======== Information provided

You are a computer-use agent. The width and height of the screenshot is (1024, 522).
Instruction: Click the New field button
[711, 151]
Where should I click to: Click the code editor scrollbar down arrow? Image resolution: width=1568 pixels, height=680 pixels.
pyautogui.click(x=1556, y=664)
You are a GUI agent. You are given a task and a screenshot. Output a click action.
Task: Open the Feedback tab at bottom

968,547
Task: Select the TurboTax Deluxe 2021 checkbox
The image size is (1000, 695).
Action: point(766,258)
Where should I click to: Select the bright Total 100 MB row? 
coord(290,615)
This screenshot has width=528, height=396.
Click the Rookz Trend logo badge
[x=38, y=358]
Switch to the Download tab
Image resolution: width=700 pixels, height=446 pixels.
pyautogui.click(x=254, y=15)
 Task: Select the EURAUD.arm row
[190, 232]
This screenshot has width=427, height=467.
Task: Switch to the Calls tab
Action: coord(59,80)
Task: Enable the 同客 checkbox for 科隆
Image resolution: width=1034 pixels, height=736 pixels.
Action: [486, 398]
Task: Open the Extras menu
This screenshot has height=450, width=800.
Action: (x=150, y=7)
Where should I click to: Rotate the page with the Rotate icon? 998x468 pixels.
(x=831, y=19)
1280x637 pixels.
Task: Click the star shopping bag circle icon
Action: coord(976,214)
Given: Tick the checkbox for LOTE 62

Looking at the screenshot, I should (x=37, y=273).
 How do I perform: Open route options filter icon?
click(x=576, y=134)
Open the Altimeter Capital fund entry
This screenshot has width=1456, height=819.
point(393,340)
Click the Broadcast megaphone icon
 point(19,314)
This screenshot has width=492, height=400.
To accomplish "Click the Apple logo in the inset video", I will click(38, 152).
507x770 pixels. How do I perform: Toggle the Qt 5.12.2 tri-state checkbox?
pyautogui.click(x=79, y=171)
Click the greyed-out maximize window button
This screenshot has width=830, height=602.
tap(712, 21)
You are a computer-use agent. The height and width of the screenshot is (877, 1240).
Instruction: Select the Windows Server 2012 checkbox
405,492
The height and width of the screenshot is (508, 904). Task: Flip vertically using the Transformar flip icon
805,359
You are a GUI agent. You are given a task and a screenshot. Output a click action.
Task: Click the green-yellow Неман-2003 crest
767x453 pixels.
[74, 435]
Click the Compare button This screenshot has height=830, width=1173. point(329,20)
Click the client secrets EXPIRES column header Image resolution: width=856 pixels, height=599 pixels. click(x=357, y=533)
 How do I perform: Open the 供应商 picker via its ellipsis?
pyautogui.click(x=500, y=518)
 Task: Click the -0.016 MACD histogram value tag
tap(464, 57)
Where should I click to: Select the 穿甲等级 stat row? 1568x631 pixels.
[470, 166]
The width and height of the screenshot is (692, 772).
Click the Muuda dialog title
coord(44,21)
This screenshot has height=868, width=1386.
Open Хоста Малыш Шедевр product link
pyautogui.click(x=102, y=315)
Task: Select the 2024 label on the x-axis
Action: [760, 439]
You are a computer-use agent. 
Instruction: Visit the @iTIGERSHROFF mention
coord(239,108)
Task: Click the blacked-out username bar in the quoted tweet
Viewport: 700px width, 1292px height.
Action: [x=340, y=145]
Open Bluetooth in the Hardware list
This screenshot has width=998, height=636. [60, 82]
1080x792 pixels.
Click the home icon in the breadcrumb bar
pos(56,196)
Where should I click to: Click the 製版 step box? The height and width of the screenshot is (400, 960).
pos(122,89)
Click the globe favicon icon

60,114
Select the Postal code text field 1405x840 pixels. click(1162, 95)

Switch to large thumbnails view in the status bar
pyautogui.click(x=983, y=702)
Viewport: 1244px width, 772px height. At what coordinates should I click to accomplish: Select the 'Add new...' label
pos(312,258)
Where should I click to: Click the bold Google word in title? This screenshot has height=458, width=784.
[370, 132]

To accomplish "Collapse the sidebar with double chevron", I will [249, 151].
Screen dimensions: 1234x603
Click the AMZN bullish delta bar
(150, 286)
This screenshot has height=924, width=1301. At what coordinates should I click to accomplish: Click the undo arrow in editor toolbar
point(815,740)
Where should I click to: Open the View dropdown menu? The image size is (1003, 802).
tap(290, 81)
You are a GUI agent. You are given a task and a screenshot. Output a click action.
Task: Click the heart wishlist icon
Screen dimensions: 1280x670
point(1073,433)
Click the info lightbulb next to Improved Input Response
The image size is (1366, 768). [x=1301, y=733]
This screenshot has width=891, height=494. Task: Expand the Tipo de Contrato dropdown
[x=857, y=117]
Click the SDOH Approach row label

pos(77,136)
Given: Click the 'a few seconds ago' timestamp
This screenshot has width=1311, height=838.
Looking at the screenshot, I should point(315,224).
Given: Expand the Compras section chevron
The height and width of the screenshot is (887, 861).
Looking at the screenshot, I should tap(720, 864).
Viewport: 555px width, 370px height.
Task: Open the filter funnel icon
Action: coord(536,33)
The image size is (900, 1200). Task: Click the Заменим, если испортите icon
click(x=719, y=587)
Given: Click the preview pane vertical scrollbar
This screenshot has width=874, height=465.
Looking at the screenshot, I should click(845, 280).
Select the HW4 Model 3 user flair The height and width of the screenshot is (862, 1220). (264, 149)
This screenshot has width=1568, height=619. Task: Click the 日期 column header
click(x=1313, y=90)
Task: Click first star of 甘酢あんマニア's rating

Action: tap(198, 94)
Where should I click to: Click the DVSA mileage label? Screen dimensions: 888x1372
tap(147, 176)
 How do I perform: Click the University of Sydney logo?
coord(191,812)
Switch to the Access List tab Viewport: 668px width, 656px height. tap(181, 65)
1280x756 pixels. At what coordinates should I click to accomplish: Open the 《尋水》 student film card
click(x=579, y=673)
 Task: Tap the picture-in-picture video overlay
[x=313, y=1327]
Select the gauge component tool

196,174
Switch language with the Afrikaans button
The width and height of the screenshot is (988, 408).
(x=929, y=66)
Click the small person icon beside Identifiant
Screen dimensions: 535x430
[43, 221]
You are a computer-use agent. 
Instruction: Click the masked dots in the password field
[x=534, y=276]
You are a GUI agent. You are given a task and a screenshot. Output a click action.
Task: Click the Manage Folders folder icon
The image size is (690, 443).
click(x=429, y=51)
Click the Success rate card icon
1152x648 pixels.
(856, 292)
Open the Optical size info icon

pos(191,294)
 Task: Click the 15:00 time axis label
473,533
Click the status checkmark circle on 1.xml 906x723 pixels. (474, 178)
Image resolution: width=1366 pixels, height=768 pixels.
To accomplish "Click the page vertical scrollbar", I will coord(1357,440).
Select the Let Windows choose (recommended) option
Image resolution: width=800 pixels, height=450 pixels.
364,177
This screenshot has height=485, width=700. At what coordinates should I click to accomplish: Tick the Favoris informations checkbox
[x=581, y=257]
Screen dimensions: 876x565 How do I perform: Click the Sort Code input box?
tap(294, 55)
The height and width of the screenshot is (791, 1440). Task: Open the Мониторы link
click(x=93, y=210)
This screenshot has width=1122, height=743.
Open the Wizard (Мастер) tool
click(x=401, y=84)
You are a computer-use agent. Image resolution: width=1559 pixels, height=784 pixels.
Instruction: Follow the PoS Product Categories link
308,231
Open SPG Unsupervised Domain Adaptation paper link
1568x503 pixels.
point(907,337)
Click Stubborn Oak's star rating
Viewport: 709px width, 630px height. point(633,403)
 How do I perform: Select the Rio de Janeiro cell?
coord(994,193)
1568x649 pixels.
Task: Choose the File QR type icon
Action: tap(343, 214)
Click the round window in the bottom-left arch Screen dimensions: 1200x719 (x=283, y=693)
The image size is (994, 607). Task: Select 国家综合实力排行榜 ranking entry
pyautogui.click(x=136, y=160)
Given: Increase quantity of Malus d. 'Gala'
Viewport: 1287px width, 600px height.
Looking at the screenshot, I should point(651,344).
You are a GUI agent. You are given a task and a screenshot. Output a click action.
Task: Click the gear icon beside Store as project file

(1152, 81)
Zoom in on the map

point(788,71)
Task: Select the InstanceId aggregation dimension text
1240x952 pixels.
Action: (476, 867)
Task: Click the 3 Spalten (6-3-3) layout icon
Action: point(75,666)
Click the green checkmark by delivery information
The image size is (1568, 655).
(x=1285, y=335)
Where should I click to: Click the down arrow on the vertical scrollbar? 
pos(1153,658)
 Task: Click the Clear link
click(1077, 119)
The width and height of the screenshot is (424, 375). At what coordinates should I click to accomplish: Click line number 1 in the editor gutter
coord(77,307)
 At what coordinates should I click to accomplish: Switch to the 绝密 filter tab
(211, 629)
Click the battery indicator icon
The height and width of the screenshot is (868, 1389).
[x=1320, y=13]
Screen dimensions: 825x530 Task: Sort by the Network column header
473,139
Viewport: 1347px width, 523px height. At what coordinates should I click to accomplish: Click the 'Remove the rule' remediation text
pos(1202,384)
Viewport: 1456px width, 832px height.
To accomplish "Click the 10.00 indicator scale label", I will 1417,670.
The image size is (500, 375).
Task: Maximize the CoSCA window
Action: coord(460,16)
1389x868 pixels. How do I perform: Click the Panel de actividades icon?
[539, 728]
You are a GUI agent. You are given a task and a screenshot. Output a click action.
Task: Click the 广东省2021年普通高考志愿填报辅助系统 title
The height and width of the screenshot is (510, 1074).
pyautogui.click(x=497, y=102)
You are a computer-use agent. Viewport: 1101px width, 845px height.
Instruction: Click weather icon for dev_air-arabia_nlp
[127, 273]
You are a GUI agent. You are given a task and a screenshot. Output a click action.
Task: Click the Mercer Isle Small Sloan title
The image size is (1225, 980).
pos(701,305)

================

> [Task goal] Bring together all lines from the listing that contain the word "checkmark".

> [Response to this task]
Click the status checkmark circle on 1.xml 906x723 pixels. (474, 178)
Click the green checkmark by delivery information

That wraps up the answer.